→ **Exercise requirements**
The expected answer is the set of lines in the data below between the line holding "Task: Click the vertical scrollbar down arrow" and the line holding "Task: Add item with 加入购物车 button", inclusive, written out exactly.

→ **Information**
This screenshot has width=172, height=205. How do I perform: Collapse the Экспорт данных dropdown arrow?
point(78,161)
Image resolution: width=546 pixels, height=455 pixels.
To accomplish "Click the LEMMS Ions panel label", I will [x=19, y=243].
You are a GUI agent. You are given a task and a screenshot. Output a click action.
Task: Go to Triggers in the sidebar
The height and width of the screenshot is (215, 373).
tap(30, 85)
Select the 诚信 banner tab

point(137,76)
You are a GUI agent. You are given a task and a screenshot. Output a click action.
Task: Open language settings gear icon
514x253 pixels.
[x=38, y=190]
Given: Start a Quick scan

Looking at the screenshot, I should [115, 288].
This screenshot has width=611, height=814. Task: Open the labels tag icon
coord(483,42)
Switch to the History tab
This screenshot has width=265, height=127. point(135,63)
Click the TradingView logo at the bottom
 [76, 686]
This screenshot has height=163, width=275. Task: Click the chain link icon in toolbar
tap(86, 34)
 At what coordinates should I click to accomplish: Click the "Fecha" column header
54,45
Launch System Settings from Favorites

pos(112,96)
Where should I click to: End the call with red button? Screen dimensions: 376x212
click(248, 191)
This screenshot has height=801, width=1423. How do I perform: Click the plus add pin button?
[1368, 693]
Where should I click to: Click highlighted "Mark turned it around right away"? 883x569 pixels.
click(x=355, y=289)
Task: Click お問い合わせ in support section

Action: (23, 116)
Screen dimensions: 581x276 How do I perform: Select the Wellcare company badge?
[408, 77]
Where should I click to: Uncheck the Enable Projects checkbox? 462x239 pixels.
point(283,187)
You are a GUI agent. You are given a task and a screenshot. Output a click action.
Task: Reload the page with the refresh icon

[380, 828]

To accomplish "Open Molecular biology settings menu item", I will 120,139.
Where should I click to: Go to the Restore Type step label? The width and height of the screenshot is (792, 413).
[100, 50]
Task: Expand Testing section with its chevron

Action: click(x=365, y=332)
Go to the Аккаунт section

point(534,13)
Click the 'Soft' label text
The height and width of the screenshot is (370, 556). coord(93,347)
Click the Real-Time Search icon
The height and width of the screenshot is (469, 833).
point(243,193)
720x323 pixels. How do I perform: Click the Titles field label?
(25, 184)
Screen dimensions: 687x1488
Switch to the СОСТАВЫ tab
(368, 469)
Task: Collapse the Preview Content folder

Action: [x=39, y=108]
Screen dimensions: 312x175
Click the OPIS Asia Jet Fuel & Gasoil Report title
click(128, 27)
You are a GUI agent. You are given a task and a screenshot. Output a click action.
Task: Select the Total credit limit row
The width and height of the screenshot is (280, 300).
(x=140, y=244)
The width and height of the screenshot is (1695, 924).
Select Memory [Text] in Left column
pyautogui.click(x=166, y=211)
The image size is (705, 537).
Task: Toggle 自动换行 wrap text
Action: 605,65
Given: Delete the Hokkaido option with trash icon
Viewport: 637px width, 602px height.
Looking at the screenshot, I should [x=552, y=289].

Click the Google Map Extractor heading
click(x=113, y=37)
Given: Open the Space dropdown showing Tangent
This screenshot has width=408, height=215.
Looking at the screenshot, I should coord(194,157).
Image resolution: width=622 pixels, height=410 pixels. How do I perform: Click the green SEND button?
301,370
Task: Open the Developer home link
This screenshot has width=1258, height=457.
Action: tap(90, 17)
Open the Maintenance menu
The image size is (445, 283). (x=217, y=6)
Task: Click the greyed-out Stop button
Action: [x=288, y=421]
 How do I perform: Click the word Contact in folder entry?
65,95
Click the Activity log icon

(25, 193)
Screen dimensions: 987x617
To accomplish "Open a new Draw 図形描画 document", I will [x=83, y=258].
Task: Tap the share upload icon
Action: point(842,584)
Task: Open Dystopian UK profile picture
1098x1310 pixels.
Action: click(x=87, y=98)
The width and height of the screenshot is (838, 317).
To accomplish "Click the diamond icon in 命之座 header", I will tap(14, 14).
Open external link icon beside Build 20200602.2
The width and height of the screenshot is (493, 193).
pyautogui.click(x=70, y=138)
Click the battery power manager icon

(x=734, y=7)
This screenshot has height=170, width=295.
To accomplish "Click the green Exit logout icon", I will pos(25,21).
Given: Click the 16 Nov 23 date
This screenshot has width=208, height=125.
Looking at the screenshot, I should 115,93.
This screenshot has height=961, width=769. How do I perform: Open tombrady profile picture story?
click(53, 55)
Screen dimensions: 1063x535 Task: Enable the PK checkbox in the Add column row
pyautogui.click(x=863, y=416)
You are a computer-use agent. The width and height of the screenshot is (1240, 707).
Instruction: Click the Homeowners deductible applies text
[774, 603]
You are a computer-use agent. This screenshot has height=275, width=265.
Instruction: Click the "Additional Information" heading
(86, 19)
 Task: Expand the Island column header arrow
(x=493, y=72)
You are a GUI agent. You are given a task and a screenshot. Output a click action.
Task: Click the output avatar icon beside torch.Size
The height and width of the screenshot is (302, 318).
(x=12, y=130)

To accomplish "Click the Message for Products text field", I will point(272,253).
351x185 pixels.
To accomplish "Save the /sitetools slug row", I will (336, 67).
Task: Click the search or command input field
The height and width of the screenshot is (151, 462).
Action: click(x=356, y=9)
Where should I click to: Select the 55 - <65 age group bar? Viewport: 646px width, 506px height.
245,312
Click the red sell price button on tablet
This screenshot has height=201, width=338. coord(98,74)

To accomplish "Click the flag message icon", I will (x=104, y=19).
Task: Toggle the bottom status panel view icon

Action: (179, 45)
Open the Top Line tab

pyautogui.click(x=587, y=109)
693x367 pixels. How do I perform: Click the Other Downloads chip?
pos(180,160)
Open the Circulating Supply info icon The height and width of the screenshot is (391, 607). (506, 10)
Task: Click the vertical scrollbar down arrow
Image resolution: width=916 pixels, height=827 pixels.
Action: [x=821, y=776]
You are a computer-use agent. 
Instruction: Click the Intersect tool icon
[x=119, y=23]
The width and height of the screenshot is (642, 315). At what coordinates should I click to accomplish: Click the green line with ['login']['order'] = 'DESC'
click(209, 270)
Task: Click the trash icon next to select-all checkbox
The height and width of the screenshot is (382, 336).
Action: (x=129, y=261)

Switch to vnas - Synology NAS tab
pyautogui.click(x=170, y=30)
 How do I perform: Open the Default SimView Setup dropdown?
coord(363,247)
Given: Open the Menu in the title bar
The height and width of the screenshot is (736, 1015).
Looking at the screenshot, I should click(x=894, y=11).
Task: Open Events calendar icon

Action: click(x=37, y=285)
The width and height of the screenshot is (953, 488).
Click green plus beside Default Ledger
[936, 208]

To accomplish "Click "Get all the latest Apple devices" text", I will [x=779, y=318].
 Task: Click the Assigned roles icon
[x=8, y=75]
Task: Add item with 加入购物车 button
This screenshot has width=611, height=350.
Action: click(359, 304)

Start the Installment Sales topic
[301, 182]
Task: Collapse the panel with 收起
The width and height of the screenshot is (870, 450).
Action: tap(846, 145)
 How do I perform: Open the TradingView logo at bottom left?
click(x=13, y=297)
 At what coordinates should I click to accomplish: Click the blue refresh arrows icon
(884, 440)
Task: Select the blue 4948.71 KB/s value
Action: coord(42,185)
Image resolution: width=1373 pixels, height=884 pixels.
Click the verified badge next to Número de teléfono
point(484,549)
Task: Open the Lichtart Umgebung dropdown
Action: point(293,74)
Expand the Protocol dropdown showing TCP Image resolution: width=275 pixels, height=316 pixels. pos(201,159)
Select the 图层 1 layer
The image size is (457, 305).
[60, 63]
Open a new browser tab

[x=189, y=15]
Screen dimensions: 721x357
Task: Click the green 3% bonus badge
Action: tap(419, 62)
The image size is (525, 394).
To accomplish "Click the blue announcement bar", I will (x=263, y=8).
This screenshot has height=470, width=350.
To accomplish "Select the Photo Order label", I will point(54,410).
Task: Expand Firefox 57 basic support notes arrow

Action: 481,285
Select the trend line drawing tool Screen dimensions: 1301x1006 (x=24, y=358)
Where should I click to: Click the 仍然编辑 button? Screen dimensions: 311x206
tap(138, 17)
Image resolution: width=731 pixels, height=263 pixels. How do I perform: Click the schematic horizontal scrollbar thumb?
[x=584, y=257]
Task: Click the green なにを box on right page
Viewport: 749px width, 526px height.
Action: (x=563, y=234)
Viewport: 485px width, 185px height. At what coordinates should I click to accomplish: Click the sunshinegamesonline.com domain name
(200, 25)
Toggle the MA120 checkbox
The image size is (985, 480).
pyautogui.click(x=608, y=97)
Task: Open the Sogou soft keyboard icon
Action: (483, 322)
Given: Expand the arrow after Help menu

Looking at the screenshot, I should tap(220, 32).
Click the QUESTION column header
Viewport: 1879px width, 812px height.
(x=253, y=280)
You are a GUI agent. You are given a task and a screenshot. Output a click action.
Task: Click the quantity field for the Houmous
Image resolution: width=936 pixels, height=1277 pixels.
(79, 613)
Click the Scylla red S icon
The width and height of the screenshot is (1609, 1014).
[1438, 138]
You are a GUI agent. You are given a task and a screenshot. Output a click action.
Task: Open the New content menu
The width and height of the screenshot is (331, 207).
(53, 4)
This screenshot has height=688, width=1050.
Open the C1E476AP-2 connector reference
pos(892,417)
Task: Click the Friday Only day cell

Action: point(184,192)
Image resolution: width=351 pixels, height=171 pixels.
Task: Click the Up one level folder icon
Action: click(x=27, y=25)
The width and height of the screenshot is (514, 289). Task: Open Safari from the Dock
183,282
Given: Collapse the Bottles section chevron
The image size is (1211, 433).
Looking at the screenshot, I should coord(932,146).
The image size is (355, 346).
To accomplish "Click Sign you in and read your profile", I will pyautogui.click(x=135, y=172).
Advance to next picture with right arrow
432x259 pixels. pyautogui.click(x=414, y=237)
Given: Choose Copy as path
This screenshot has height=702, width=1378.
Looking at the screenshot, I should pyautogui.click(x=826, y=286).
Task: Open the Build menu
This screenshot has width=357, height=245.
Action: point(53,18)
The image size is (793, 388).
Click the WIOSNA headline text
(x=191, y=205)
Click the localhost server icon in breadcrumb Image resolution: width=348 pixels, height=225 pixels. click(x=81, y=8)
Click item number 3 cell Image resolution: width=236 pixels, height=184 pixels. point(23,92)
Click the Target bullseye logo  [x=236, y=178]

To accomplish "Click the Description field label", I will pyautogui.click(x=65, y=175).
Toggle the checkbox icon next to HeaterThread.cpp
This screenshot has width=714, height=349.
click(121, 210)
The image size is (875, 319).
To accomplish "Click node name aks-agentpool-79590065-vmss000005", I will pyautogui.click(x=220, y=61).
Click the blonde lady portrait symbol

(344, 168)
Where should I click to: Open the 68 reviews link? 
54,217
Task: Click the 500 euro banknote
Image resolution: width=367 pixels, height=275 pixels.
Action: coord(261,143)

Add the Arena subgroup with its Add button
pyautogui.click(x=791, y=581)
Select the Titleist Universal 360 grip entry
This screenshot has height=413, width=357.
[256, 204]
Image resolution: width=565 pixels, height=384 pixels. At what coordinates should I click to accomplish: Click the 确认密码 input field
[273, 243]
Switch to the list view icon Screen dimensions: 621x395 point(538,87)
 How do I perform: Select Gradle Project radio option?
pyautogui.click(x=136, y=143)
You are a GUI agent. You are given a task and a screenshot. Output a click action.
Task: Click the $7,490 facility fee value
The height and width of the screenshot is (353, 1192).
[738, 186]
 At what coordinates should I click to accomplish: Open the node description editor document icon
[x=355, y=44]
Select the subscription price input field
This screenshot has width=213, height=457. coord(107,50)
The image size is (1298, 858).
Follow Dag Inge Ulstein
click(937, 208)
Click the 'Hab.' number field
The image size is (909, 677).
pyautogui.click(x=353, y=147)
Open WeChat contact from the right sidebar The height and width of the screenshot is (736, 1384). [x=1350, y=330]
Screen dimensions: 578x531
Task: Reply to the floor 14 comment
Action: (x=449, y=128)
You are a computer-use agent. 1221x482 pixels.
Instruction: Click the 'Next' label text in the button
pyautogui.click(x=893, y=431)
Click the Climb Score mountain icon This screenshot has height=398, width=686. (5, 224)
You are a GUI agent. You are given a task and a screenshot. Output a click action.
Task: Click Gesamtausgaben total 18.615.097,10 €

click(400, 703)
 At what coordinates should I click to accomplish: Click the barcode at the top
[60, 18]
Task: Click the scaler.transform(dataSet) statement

→ **Response for this exercise**
Task: Click the vertical scrollbar down arrow
Image resolution: width=916 pixels, height=827 pixels.
Action: [x=821, y=776]
You are a computer-use agent. 
Instruction: Click the Intersect tool icon
[x=119, y=23]
The width and height of the screenshot is (642, 315). At what coordinates should I click to accomplish: Click the green line with ['login']['order'] = 'DESC'
click(209, 270)
Task: Click the trash icon next to select-all checkbox
The height and width of the screenshot is (382, 336).
Action: (x=129, y=261)

Switch to vnas - Synology NAS tab
pyautogui.click(x=170, y=30)
 How do I perform: Open the Default SimView Setup dropdown?
coord(363,247)
Given: Open the Menu in the title bar
The height and width of the screenshot is (736, 1015).
Looking at the screenshot, I should click(x=894, y=11).
Task: Open Events calendar icon

Action: click(x=37, y=285)
The width and height of the screenshot is (953, 488).
Click green plus beside Default Ledger
[936, 208]

To accomplish "Click "Get all the latest Apple devices" text", I will [x=779, y=318].
 Task: Click the Assigned roles icon
[x=8, y=75]
Task: Add item with 加入购物车 button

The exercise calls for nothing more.